---- Study material
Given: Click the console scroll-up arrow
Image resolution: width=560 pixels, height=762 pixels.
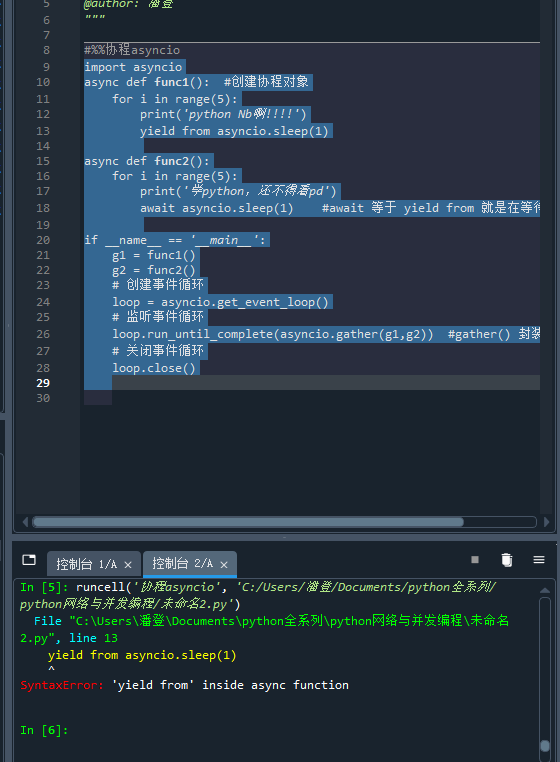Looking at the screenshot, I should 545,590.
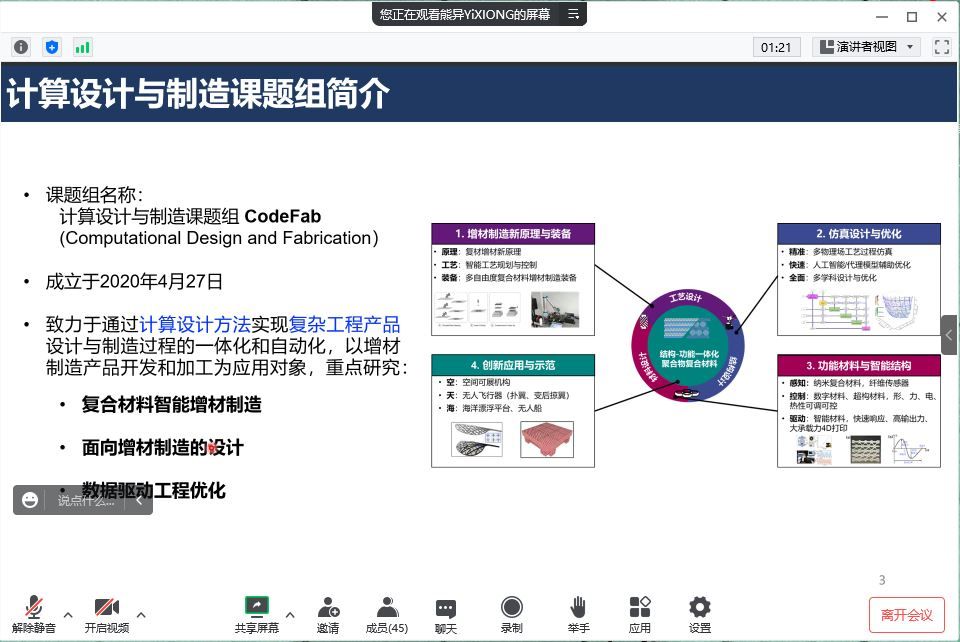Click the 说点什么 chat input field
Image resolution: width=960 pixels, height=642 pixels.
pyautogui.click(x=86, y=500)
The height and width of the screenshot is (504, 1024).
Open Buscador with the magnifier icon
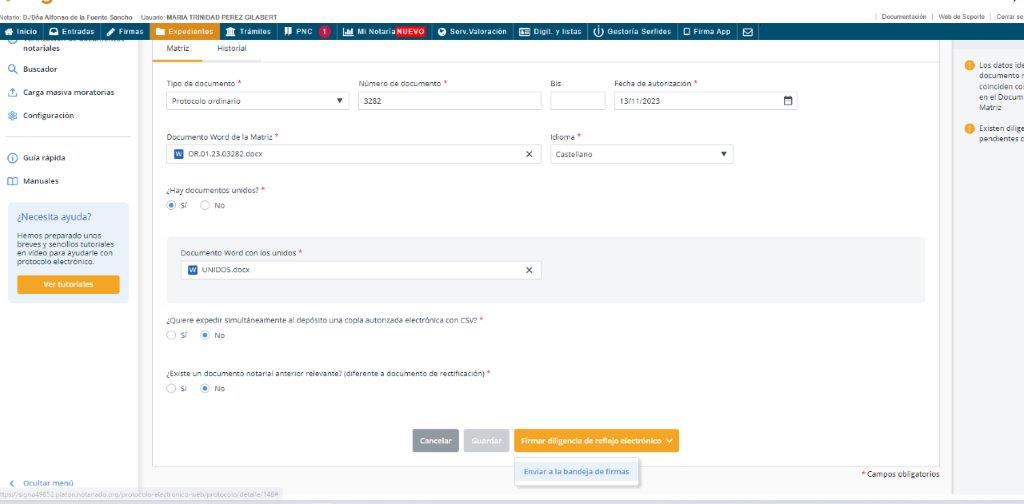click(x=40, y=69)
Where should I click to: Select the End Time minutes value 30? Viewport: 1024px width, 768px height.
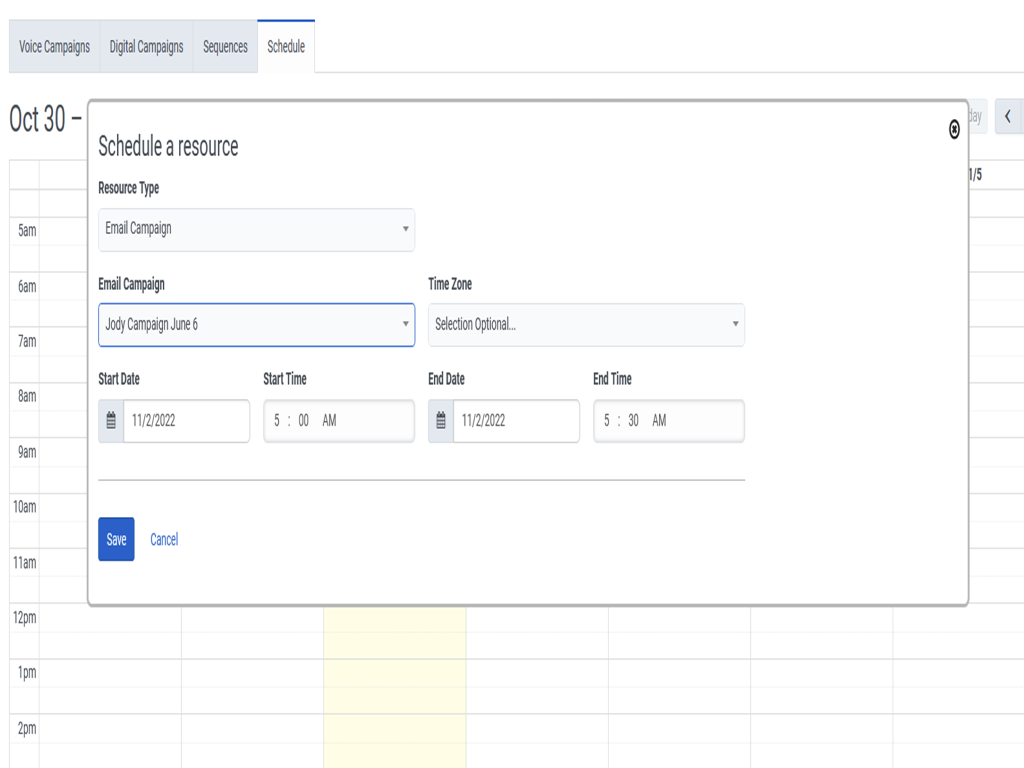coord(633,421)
--------
## [Exercise aim]
All lines from the one holding "Where should I" through the last line of the entries, and nothing else, are to be output exactly; leave out the pictures.

## [Your solution]
Where should I click to: Select the End Time minutes value 30? Viewport: 1024px width, 768px height.
coord(633,421)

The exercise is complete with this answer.